Secara khusus, pemerintah harus mempertimbangkan apakah manfaat tambahan dari program KUR yang baru tersebut sebanding dengan peningkatan yang besar dalam hal biayanya.

“Atau apakah fokus pada instrumen-instrumen lainnya yang lebih murah dan sudah teruji, seperti jaminan kredit parsial dan penguatan infrastruktur keuangan, agar dapat mendukung sektor UMKM dengan biaya yang jauh lebih rendah,” kata Hans.

Penargetan bunga subsidi dan penjaminan kredit yang lebih terfokus untuk UMKM dengan akses terbatas ke pembiayaan, seperti debitur pertama kali atau UMKM di daerah terpencil, juga dinilai bisa meningkatkan efisiensi program.

OJK Kaji Bisnis Baru KUR

Sementara Ketua Dewan Komisioner Otoritas Jasa Keuangan (OJK) Muliaman D. Hadad mengatakan pihaknya tengah mengkaji model bisnis baru program kredit usaha rakyat (KUR) agar penyalurannya lebih bisa masuk ke sektor prioritas dan produktif. Dalam acara peluncuran laporan Triwulanan Perekonomian Indonesia (Indonesia Economic Quarterly) edisi Maret 2017 oleh Bank Dunia di Jakarta, Rabu, Muliaman mengatakan sektor prioritas penyaluran KUR antara lain pertanian, manufaktur, dan pariwisata.
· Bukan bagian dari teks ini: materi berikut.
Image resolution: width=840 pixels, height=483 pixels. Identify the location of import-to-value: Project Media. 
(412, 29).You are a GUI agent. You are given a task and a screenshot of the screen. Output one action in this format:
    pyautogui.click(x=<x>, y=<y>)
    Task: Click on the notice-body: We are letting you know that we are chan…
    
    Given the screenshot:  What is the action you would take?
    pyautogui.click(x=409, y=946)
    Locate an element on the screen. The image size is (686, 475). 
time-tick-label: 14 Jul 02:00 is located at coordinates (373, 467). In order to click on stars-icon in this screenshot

“Masih dicari dan dibuat sesegera mungkin. OJK juga memantau implementasinya terutama dengan dampak persaingan dengan bank yang tidak mengikuti KUR,” kata dia.

OJK dan perwakilan perbankan akan bertemu untuk mendesain skema KUR dengan memperhatikan ekosistem pembiayaan bagi sektor-sektor prioritas. Model semacam itu nantinya akan melibatkan banyak pihak. Muliaman mencontohkan misalnya di sektor pertanian ada nasabah yang membeli produksinya, menjamin pupuk tersedia, dan menjanjikan bibit kualitas utama.
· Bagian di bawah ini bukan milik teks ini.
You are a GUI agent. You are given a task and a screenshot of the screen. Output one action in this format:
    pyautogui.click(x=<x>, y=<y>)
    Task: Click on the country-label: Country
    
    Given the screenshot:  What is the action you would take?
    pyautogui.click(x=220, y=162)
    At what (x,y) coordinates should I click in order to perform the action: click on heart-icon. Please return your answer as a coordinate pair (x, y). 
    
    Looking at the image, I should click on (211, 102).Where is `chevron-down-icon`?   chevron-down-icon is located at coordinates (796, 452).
“Kalau sudah terjadi ekosistem ini, bank lebih berani karena sudah ada yang beli dan sudah ada kepastian. Termasuk misalnya peremajaan pohon atau kebun-kebun,” kata dia.

Muliaman mengatakan bahwa otoritas akan terbuka dalam menerima masukan mengenai model KUR dari semua pihak.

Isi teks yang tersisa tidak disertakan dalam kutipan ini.